Recchi brushed a hand through his hair and breathed out with apparent impatience. “Tiddlywinks. We’ve got—how many, you said?—forty-two dead. You want to screw us around here?”
“We’ve got an officer assigned to this investigation beaten to death,” Cinq-Mars told him. “We’ve got key witnesses blown up in their automobiles. I’ve had an assault upon my home and family. My partner’s family’s in hiding. I don’t know you, sir.” Cinq-Mars put both elbows on his desk and pointed a telling finger at the visitor. “I don’t know you.”
The four men were quiet awhile, each mulling avenues of possible reciprocity.
Recchi broke the silence. “Look, we’re on your turf. What you say goes. We can’t do anything here. We’d be lost. How can we make this work? How can we make this happen, Sergeant-Detective?”
Cinq-Mars leaned back in his swivel chair and issued a lengthy yawn. “All right,” he declared when he snapped forward again. “We’re driving out to a crime scene. If you want to tag along…?”
“What’s the crime?”
“A cop was beaten and shot to death in his home. I want to revisit the scene. We can start there. See how it goes.”
McGibbon checked with Recchi, who shrugged. “All right. Let’s go.”
Cinq-Mars jumped to his feet and grabbed his coat. “You guys armed?”

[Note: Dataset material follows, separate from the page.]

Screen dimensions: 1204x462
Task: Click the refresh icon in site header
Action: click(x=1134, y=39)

Reaching down, McGibbon retrieved the computer mouse that dangled just above his feet and put the object on the desk where he thought it belonged. The wee, plastic creature had obviously been irritating him. When he stood, he tapped his hip holster, and Recchi nodded.

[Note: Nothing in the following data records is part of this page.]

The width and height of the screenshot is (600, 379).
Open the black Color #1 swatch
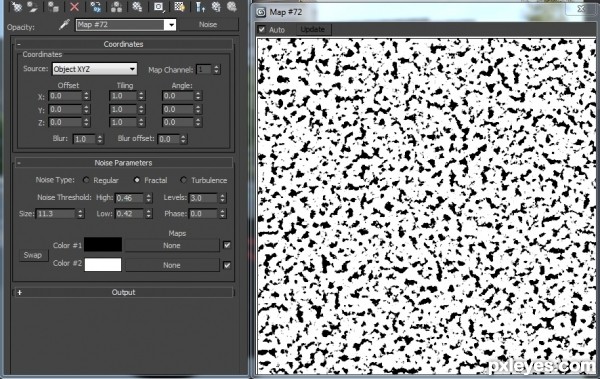coord(103,245)
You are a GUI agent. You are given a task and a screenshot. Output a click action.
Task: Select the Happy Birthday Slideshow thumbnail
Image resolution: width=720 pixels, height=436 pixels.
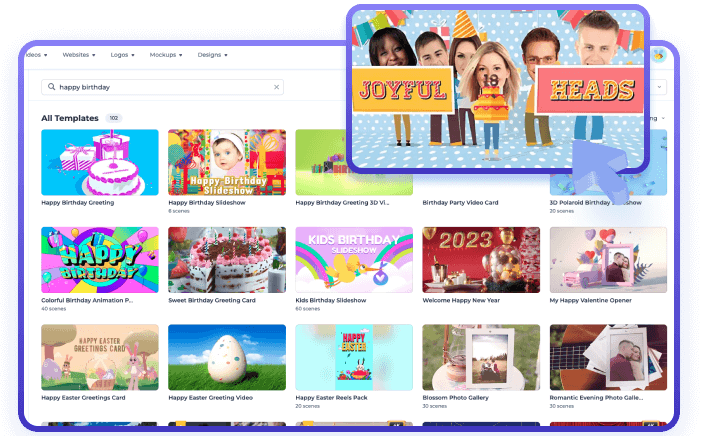(226, 162)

“Good.I wouldn’t want you reading tourist
brochures. I wouldn’t want you thinking you’ve crossed into a safe country. It’s not safe if you’re law enforcement. This time of year, especially. The gangs are bomb-happy. This time of year, they might blow a man up just for using a word like ‘tiddlywinks.’ That wouldn’t surprise me one bit. Show them your gold shields and tell them you’re from New York, they might not be impressed.”
“I got that message,” Recchi said.
“What’s so special about this time of year?” McGibbon asked.
“Boredom, maybe. Long winter nights.”
“The mob here kills cops?” Recchi asked Mathers, as they followed Cinq-Mars out of the cubicle.
“Somebody does,” Cinq-Mars told him over his shoulder.
“Cops. They kill cops?” Recchi, hurrying in pursuit, pressed the junior officer in a hushed tone, as if he wasn’t sure whether he could believe the older guy or not.
Bringing up the rear, bobbing as he picked up his rubber boots on the fly, then reaching out to grab his overcoat off a hook, Mathers confided, “Lately.”